Must-have annuals for any herb garden are green- or purple-leaved basil, fern-like parsley, tall and airy dill, and leafy coriander, which is known as cilantro when grown for its leaves. Plant the annuals where you can clean them up in the fall without disturbing your perennials.
Several indispensable herbs are woody. Rosemary and lemon verbena are shrubs though they’re usually referred to as tender perennials. Sweet bay grows slowly into a tree. With the exception of a hardy rosemary named ‘Arp’, which survives in sheltered sites in Zones 7 or 6, none of the three overwinter in areas colder than Zone 8. If you live in a cold-winter region, plant these tender herbs in containers, or pot them up at the end of the season. Bring them indoors for the winter months.

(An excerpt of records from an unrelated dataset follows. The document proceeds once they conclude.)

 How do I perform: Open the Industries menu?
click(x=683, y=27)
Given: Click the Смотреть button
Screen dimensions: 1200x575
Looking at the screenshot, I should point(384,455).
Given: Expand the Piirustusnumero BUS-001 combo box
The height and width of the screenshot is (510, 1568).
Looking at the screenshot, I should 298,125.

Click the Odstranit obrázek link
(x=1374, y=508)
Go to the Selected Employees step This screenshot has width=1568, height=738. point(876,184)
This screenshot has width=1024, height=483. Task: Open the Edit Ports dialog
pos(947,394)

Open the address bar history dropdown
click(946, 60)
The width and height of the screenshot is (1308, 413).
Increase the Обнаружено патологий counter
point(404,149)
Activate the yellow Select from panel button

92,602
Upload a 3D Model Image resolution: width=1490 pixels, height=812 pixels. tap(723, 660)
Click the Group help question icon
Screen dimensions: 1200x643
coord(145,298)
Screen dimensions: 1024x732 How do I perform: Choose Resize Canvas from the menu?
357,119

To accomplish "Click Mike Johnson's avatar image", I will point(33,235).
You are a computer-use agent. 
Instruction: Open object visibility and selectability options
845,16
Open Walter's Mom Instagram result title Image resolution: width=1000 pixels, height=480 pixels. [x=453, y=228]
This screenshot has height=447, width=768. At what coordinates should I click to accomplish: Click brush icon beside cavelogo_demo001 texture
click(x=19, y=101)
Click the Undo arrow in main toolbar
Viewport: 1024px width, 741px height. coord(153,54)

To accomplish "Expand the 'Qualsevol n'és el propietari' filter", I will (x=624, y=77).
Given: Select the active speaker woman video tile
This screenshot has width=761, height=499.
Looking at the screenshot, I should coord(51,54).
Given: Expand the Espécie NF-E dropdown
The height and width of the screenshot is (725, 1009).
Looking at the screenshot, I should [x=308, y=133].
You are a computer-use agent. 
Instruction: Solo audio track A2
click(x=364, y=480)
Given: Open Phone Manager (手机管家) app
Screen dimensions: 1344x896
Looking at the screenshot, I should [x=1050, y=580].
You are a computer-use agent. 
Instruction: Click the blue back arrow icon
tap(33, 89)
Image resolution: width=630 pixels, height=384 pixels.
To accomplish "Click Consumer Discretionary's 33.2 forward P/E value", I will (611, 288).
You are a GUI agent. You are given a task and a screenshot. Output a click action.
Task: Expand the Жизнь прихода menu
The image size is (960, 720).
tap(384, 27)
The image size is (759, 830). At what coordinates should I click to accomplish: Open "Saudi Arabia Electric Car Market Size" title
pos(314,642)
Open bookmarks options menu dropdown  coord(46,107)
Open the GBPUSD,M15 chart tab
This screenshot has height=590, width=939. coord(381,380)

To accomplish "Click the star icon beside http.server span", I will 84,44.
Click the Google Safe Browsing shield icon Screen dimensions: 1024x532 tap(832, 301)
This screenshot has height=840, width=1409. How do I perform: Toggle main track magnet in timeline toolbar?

You’ll need to re pot both rosemary and sweet bay every two to three years because they get quite large as they mature.

Harvesting Herbs.

Herb leaves can be harvested throughout the growing season. Depending on the plant and your needs, you may gather just a few leaves or cut away half or more of its foliage. For some herbs, picking stimulates new growth and provides a long season of harvest. Harvest in the morning, when the dew has dried off the leaves but before the heat of the day has driven off some of the plant’s flavorful oils. Descriptions in the Herb Gallery offer specific information on harvesting certain herbs.

Herbs that you wish to use fresh will keep for a short time in a vase of water. Leaves can also be dried and stored for long periods. Bind small bundles of stems together with rubber bands, and place the bundles in a dry, well-ventilated place, out of direct sun. You can hang the bundles or place them on screens {for air movement}. Turn the bundles regularly to ensure uniform drying {and to check for mildew and mold}. When the leaves are brittle, strip them off the stems, and put them in lidded jars. Don’t crush the leaves until you use them; crushing releases their oils.
To collect herb seeds, harvest when the seeds begin to turn brown. Band seed stalks together in small bundles and put the bundles inside a paper bag tied around the stem. As they dry, the seeds will drop into the bag.
For other methods of preserving herbs, include oven drying, microwave drying, and freezing, contact your cooperative Extension Service or consult one of the many books devoted to herbs.